Pivoting away from the Gothic-influenced genres of Coraline, ParaNorman, and The Boxtrolls, and the mythic storytelling of Kubo and the Two Strings, Missing Link plays as a juvenile adventure-comedy in the mode of Rudyard Kipling’s Kim or Robert A. Heinlein’s science-fiction reworking of the same, Citizen of the Galaxy. It follows Mr. Link (Zach Galifianakis), a Sasquatch living alone in the Pacific Northwest, who teams up with the egotistical adventurer, Sir Lionel Frost (Hugh Jackman), and his former flame, Adelina Fortnight (Zoe Saldana), to find a lost city of Yetis in the heights of the Himalayas. It has spectacular sequences high in the mountains and on the waters of the Atlantic Ocean, and captures a bit of the wonder for adventure that you find in works like James Hilton’s Lost Horizon, which popularized the legend of Shangri-La.

It’s also an affable film, with three characters who are well-written and easy to root for. Each of the three characters are driven by a desire to carve out their own identities: Link wants to find other creatures like him, Sir Lionel Frost wants membership in the society of great men led by his rival (and the film’s villain) Lord Piggot-Dunceby (Stephen Fry), and Adelina Fortnight wants to embrace a life on her own after the death of her husband. There is enormous clarity in the character building and storytelling. It’s not simplistic, but rather elegant, and easy for viewers, both young and old, to follow. Of course, being a Laika film, there’s also some sadness here, but it doesn’t overwhelm the picture as it did in the likes of ParaNorman, director Chris Butler’s previous film.

In fact, Missing Link is much broader in tone and funnier than any past Laika film. Not only does the adventure narrative allow for many funny scenarios in exotic locations across the world, but the genial voicework by Galifianakis, Saldana, Timothy Olyphant, and especially Jackman does a lot to enliven the ample humour already present in the script. There’s even a masterful poop joke that is on the level of Dumb & Dumber in terms of low-brow wit.

Of course, the greatest standout is the animation. After Kubo and the Two Strings took stop-motion animation to unmatched heights, I wasn’t ready for another leap forward in animation quality so soon. In Missing Link, the movements of the stop-motion puppets are so seamless, and the environments they inhabit so detailed, that it’s essentially impossible to tell it’s stop-motion at this point. That’s not to say it looks computer animated or “unreal.” Quite the opposite, in fact, because not only does the stylization of the stop-motion in Missing Link make everything visually interesting, but the seamlessness and tactile nature of the characters and sets make the film utterly credible. Simply put, the happenings on screen in Missing Link look more real than anything in Avengers: Endgame.
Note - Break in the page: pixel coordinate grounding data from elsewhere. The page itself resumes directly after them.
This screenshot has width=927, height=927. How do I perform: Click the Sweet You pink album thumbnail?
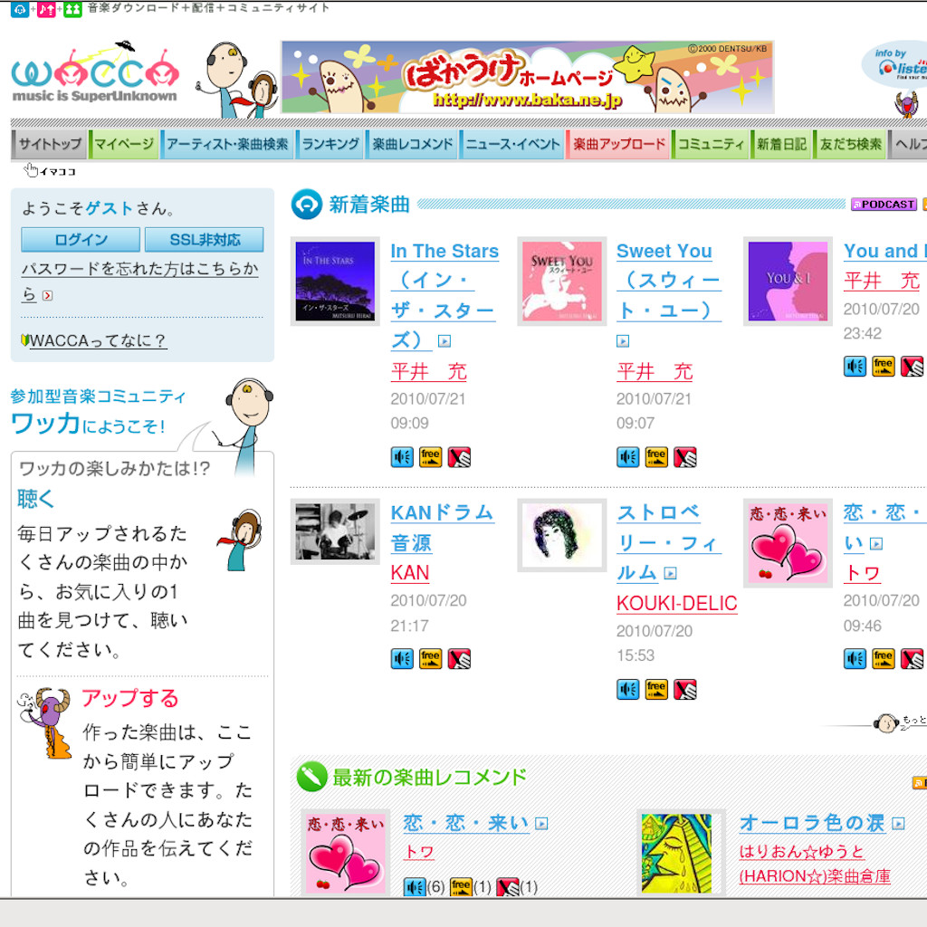[x=561, y=282]
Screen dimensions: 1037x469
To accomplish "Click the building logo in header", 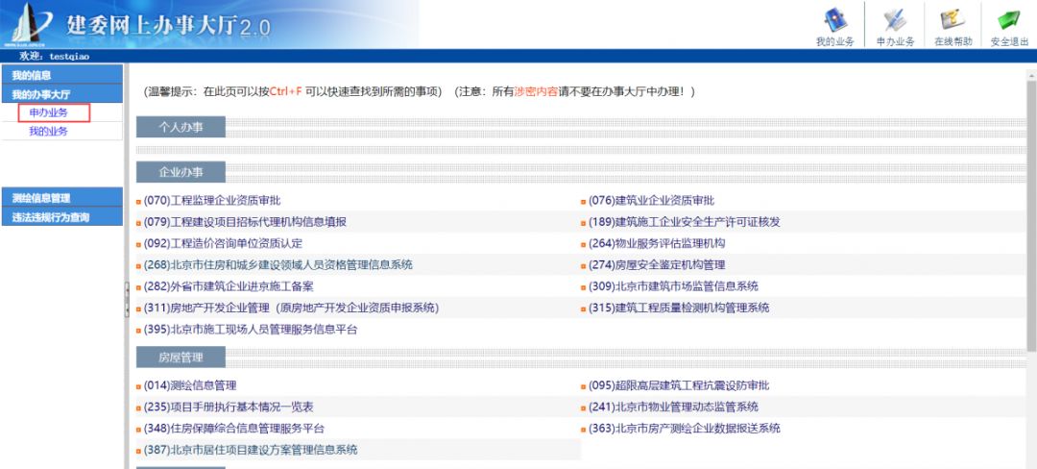I will point(29,24).
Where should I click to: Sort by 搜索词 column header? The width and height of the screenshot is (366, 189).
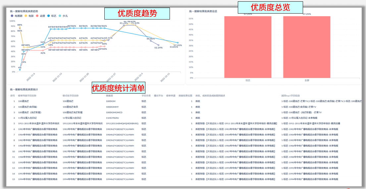point(109,96)
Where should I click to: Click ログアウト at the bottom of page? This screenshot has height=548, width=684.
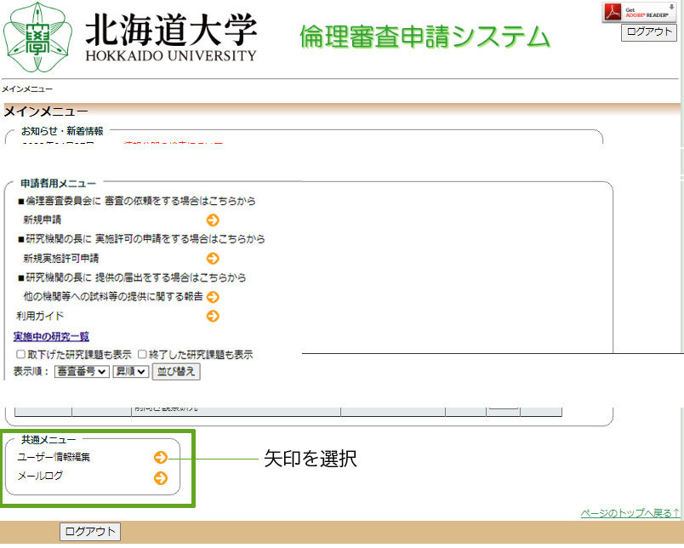coord(88,531)
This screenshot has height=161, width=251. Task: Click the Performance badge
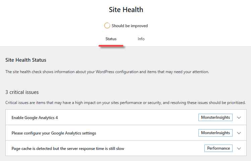pos(218,148)
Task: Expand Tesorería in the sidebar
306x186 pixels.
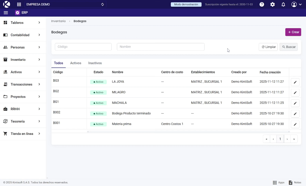Action: (x=22, y=121)
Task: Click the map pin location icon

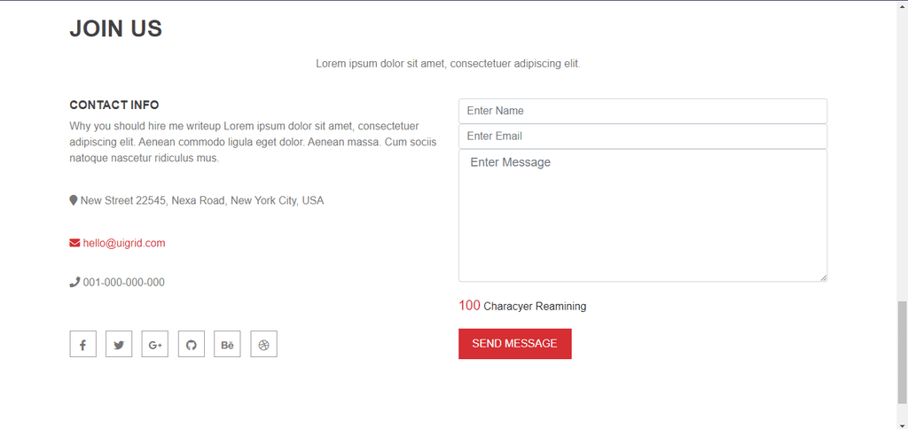Action: point(74,201)
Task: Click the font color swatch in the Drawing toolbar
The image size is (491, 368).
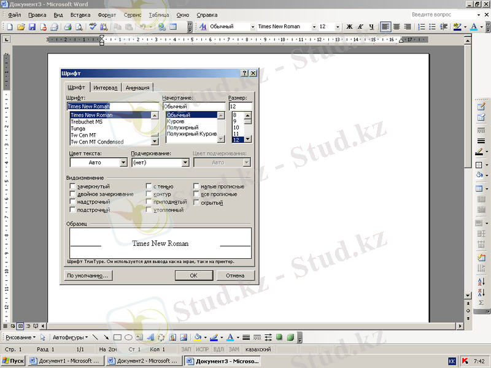Action: [230, 337]
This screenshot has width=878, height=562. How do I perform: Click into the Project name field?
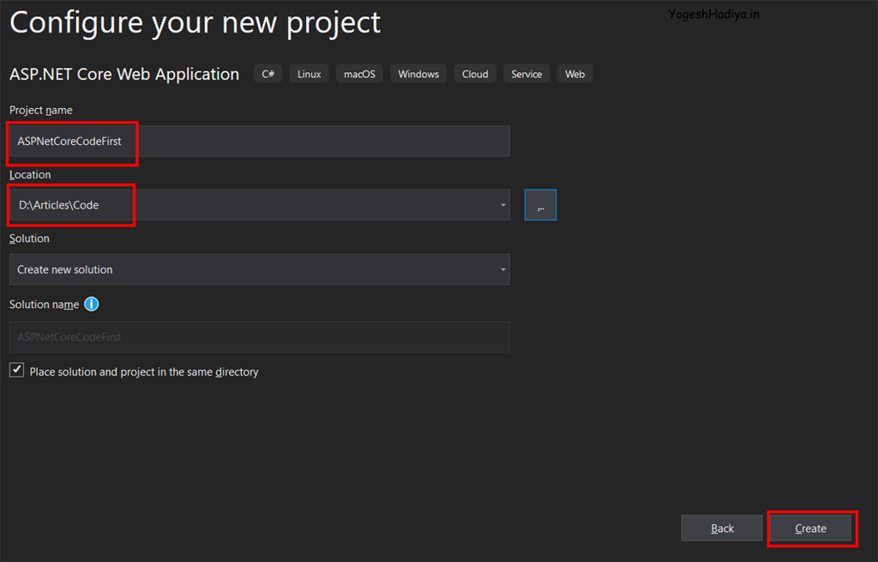[257, 141]
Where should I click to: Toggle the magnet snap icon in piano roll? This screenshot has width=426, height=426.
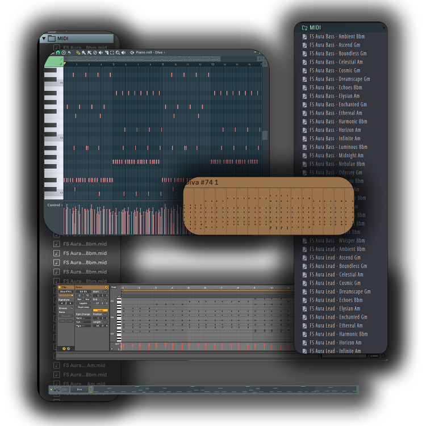point(57,52)
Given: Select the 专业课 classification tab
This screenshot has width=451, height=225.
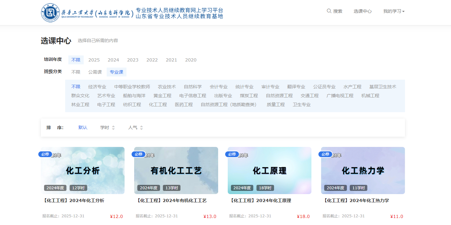Looking at the screenshot, I should click(116, 72).
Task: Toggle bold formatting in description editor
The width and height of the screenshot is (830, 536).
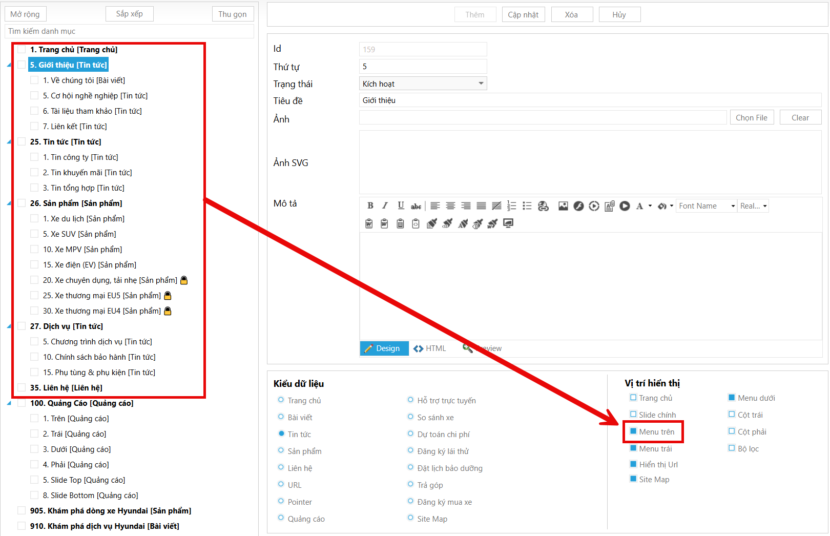Action: pos(370,206)
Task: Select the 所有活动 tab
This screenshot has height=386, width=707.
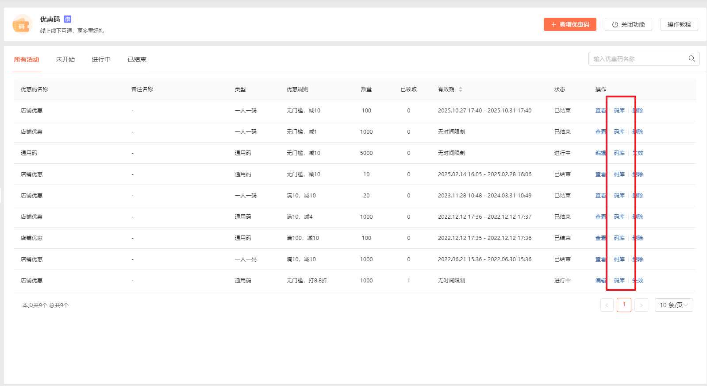Action: point(27,59)
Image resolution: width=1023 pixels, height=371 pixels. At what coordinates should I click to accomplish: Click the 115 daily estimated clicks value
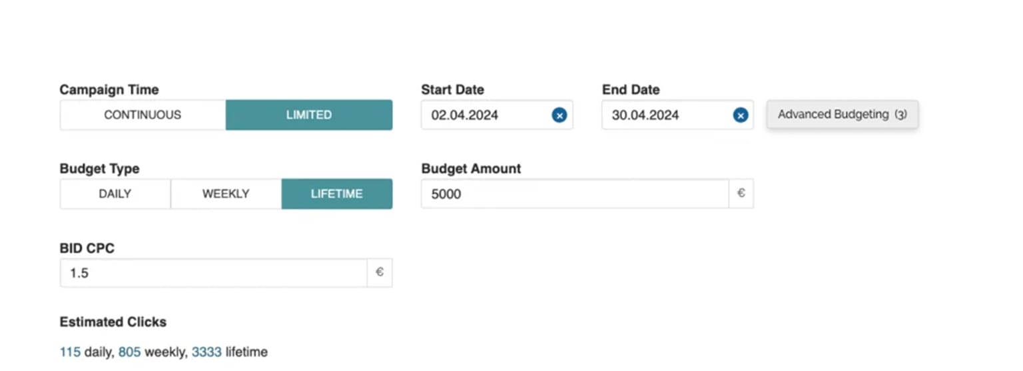pos(70,352)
Furthermore, the character animation has advanced to such a point that the characters seem “performed,” instead of simply animated. For example, when Sir Lionel Frost walks, he doesn’t simply walk forward seamlessly, he has a specific gait to his walk, with his chest leading the way and his hands operating delicately and more than a little daintily, demonstrating essential aspects of the character. The action is also marvellous. Improving on the sword fight on the boat in Kubo and the Two Strings, Missing Link has another boat scene that’s reminiscent of the hallway scene in Inception in regards to its spatially-clear action filmmaking and kinetic pleasures.

All told, Missing Link is not only a delightful juvenile adventure, but a work of astounding technical accomplishment. It’s exceptional entertainment for young and old. I hope it finds the audience it deserves.

8 out of 10

Missing Link (2019, USA)

Written and directed by Chris Butler; starring Hugh Jackman, Zoe Saldana, Emma Thompson, Stephen Fry, David Walliams, Timothy Olyphant, Matt Lucas, Amrita Acharia, and Zach Galifianakis.